DOCLINE is an online interlibrary loan routing and messaging system for health sciences information. DOCLINE is meant to encourage resource sharing among libraries with collections in the health sciences.
DOCLINE matches requests for journal articles to potential lenders who report holding them. DOCLINE then sends the request to each of those potential lenders in turn, starting with the lenders which are considered most desirable by the borrower and progressing down the list until all potential lenders have been exhausted or until the request is filled.
Each library develops a routing table which lists the other DOCLINE libraries that the library wants to consider as potential lenders. These lenders are grouped according to preference. When a library puts a request into DOCLINE, DOCLINE will only send the request to the libraries on the requesting institution's routing table which report holding the required article; a potential lender of a request is a library which both appears in the requestor's routing table and which holds a copy of the needed article.
A routing table can consist of as many as 180 libraries arranged into 9 groups, or cells. Within each cell, libraries are given equal priority, but DOCLINE will try all potential lenders in cell 1 before trying any potential lenders in cell 2, and so forth.
Using DOCLINE can increase both the rate and the speed with which your ILL requests get filled. DOCLINE can reduce the overall workload of your ILL activities while at the same time enabling you to both borrow and lend more.
DOCLINE is a product of the United States National Library of Medicine (NLM).
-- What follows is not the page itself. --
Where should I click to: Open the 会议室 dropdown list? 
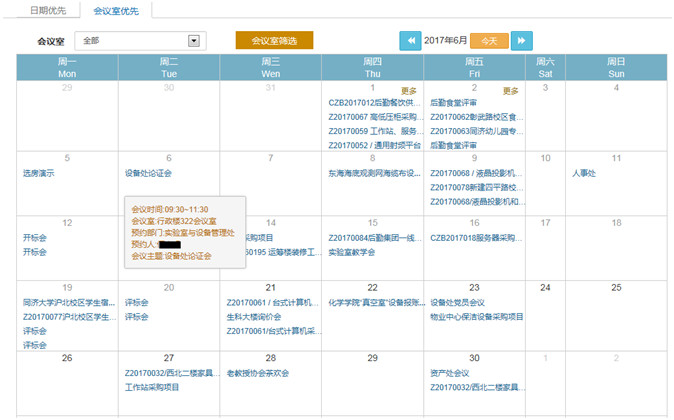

NLM started DOCLINE in 1985 to encourage local resource sharing and to reduce the burden on its own document supply services. In 1993, libraries in British Columbia joined DOCLINE as a pilot project. By the late 1990s, libraries in all provinces across Canada were participating in DOCLINE. By 2000, nearly 200 Canadian libraries were using DOCLINE.
More information about DOCLINE is available from NLM's Web site.
When the National Library of Medicine (NLM) started DOCLINE in the mid-1980s, it assigned responsibility for local administration of the system to eight regional medical libraries across the United States. When Canada started to participate in DOCLINE in the early 1990s, NLM assigned CISTI the responsibility for administering DOCLINE throughout Canada.
The DOCLINE coordinators provide support for users within their region. As DOCLINE coordinator for Canada, CISTI provides training and technical assistance, answers questions about the system, determines the suitability of new applicants, oversees the application process, disseminates information about the system, and acts as a liaison between Canadian participants and other libraries.